Dans sa vie mouvementée, qui se termina en 1877 par des funérailles nationales aux Invalides, c'est la partie africaine qui étincelle de l'éclat le plus pur, celle qui a mis en lumière ses magnifiques qualités de soldat, celle par laquelle il est toujours resté populaire auprès du peuple français.


Le général Cavaignac

Fils d'un conventionnel exilé par la Restauration, Eugène Cavaignac était entré à Polytechnique en 1820 et en était sorti dans l'arme du génie. Il était profondément imbu d'idées républicaines, qu'il ne cachait pas, et fit même à Metz, comme capitaine en 1831, de la propagande pour elles, ce qui lui valut d'être l'objet de rapports défavorables au ministre de la Guerre. Envoyé en Algérie en 1832, il dirigea des travaux de son arme, en particulier des constructions de routes, au milieu des difficultés et des dangers de cette période.

Le capitaine Cavaignac accompagna Clauzel dans son expédition sur Tlemcen en 1836. Lorsque le maréchal décida d'y laisser une garnison pour aider les Koulouglis à défendre le Méchouar (la citadelle), et qu'il forma à cet effet un bataillon de 500 volontaires, ce fut le capitaine Cavaignac qui en reçut le commandement avec le titre de chef de bataillon provisoire. Il eut comme premier soin de perfectionner l'organisation militaire des 600 à 700 Koulouglis qui se trouvaient avec lui et de compléter les for­tifications de leur quartier. Privé de communications avec. Oran depuis le départ de Clauzel le 7 février, attaqué par les tribus des environs, il s'appliqua à maintenir et à élever le moral de ses hommes et leur montra l'exemple et l'endurance jusqu'au moment où il fut délivré par Bugeaud le 24 juin.

Bugeaud laissa à Cavaignac 300 éclopés, lui prit 200 de ses volontaires et 300 Koulouglis, réalisa la jonction avec la mer, remporta la victoire de Sikkak, et lui ramena un convoi de ravitaillement. Mais, dès qu'il se fût éloigné, le blocus recommença.
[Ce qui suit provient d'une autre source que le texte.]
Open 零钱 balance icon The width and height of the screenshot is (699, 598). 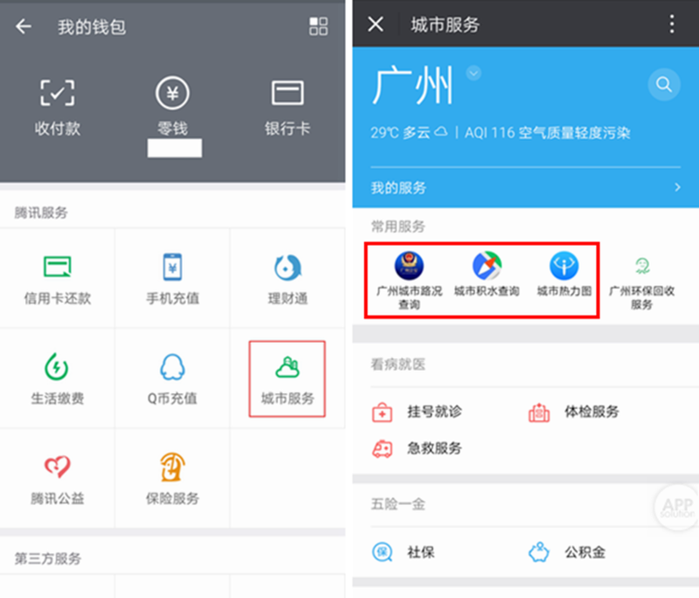point(172,94)
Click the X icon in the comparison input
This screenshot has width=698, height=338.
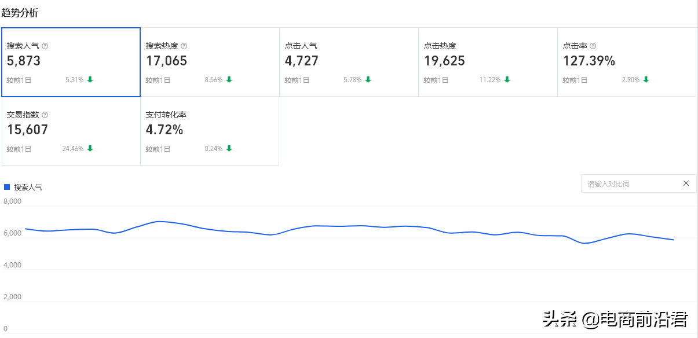(686, 183)
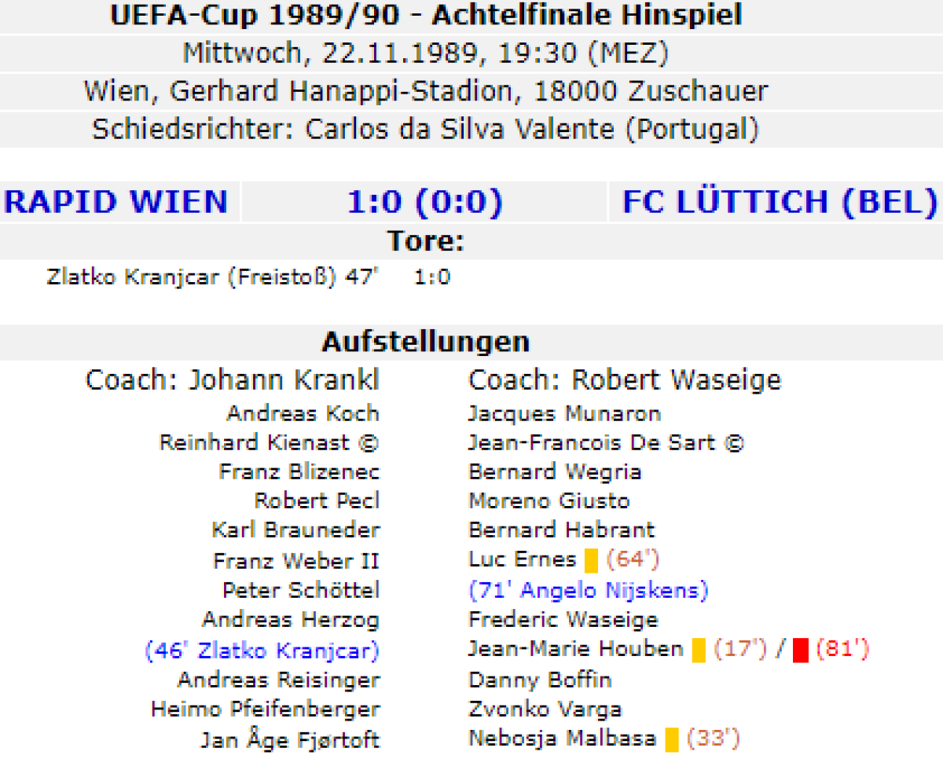Click the 1:0 (0:0) match score
Viewport: 943px width, 759px height.
425,202
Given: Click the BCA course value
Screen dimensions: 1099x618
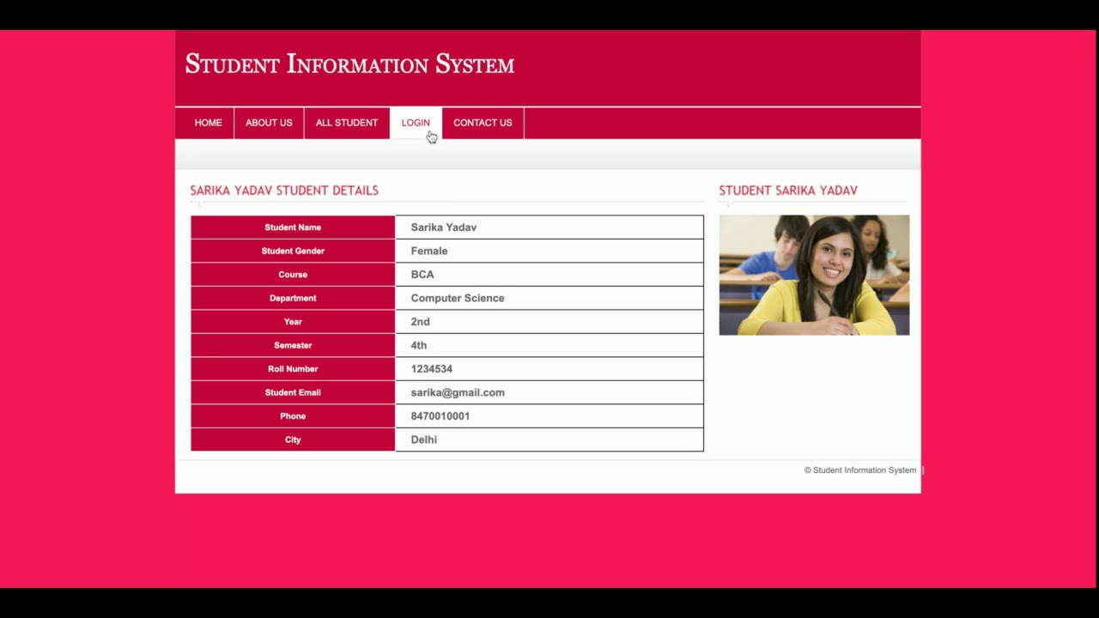Looking at the screenshot, I should pos(422,275).
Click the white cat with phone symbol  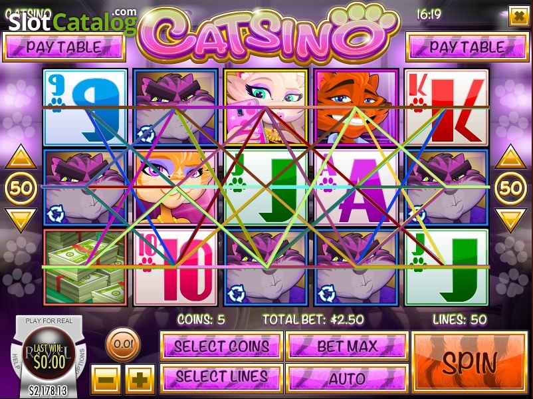[266, 107]
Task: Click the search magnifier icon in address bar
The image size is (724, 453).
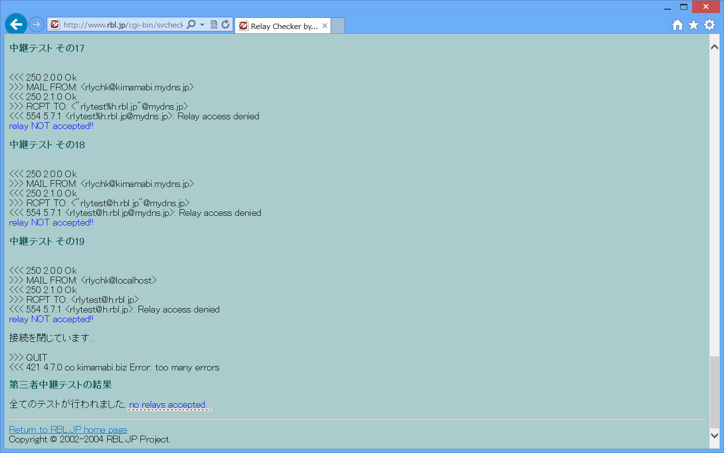Action: [x=191, y=25]
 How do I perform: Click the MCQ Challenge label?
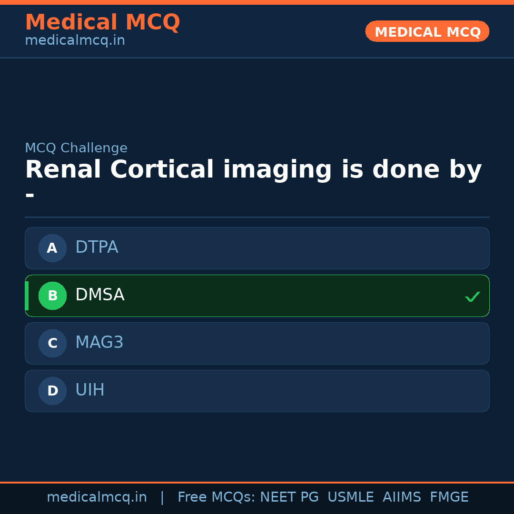(76, 148)
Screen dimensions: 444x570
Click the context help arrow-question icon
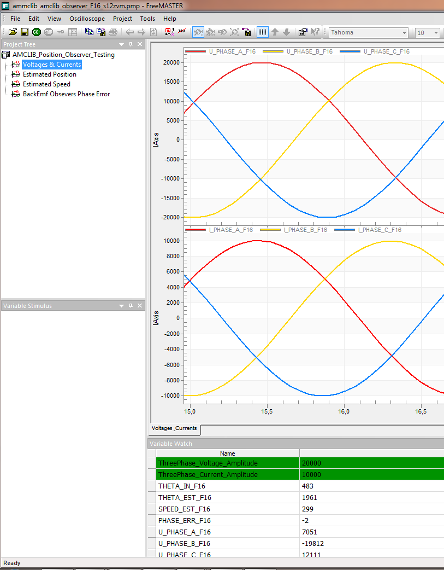(314, 32)
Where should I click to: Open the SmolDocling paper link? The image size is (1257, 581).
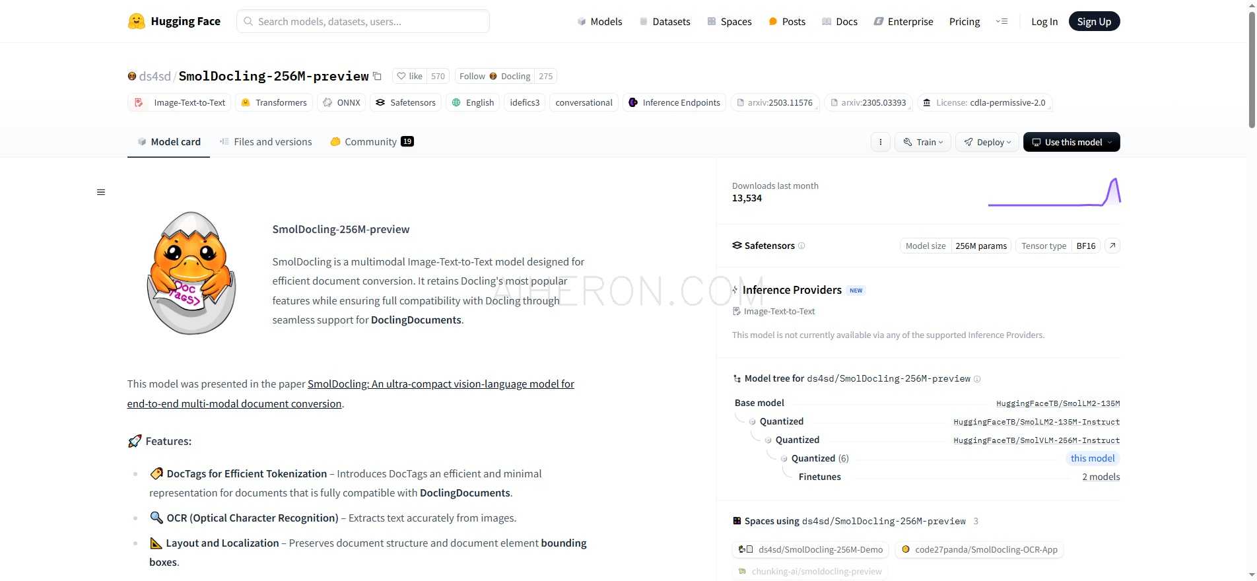point(440,384)
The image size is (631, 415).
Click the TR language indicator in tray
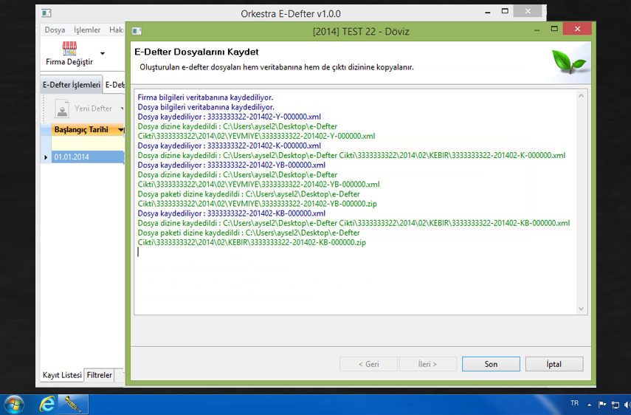(574, 404)
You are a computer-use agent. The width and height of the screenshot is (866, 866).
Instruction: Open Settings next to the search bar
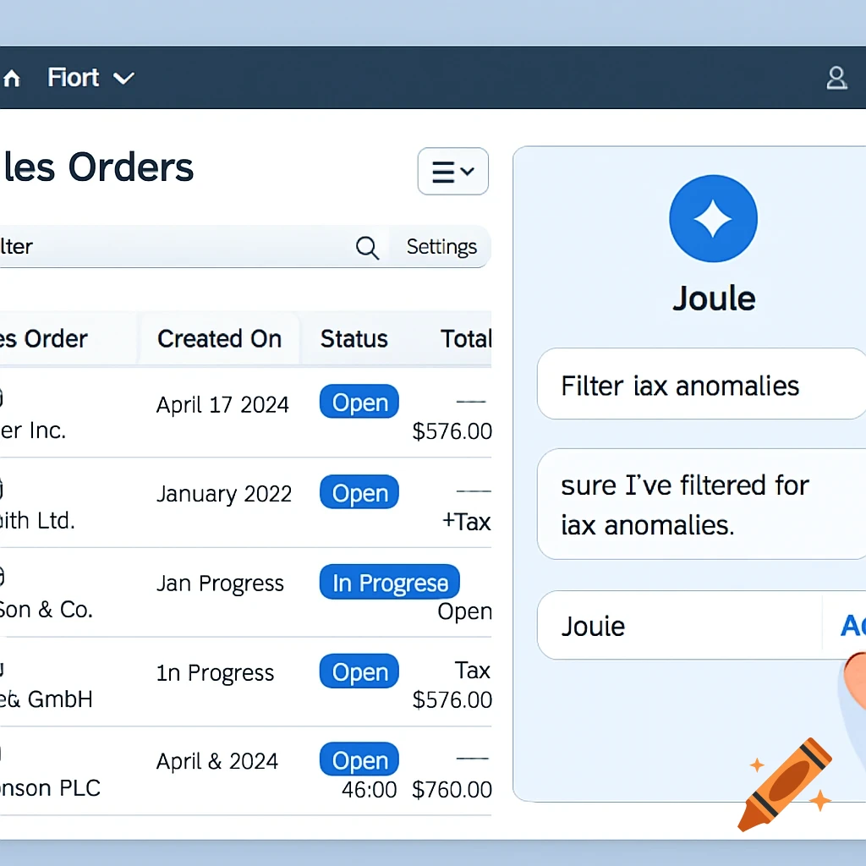point(441,247)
Cavaignac dut partager ses

      

approvisionnements avec ses protégés indigènes, si bien qu'il fut obligé de fabriquer du pain avec de l'orge et du son, de distribuer seulement la demi-ration, et de se procurer de la viande par des razzia aux environs. Le 28 novembre, un convoi venu d'Oran avec le général Létang soulagea la détresse de la petite garnison, et put emmener une partie des Indigènes qui lui étaient à charge. Mais le blocus reprit ensuite, et fit subir aux assiégés des privations et des souffrances plus fortes que jamais : Cavaignac, stoïque et amaigri, donnait l'exemple à ses hommes, qui n'osaient se plaindre en voyant ce que supportait leur chef.

Un convoi amené par des Indigènes par suite d'un accord entre le général de Brossard et Abd el Kader, parvint à Tlemcen au début d'avril 1837 : Cavaignac en distribua un tiers aux Indigènes, et vécut sur les deux autres tiers jusqu'à ce que, le 20 mai, Bugeaud reparût, à la tête de forces importantes.

Tant d'énergie et d'endurance furent malheureusement sans profit. Par le traité de la Tafna, que Bugeaud conclut avec Abd el Kader le 30 mai 1837, Tlemcen fut cédée à l'Émir. Cavaignac et ses volontaires évacuèrent le Mechouar; leurs alliés les Koulouglis, abandonnés par le traité, les suivirent en partie, avec ce qu'ils purent emporter de leurs biens...

Cavaignac, dont la santé était ébranlée par les privations subies à Tlemcen, alla se reposer quelque temps en France, et y réunit, dans ses Notes sur la Régence d'Alger, le fruit de ses études et de ses réflexions depuis six ans. Il soulevait dans ces pages les grands problèmes algériens qui ont attiré depuis lors et qui attirent encore l'attention de tous les penseurs. Il plaçait au premier rang de ses préoccupations le sort de la population indigène : « Ce qu'il faut à cette population, écrivait-il, c'est le repos, la protection, la liberté, telle qu'elle peut la comprendre, la justice surtout, telle que tous les hommes la comprennent. C'est à la France de faire prévaloir tous ces principes d'une application nou­velle chez les Arabes... » Il estimait que la protection accordée aux Indigènes amènerait la sécurité, grâce à laquelle ils pourraient cultiver leurs terres : « La guerre, écrivait-il, ne doit pas être notre but; elle ne peut être que l'appui d'une politique pacifique et protectrice du travail. » Cette guerre, il la voulait « immédiate, plus prompte que meurtrière », afin de soumettre les Indigènes et de leur permettre ensuite de participer aux bienfaits de la civilisation.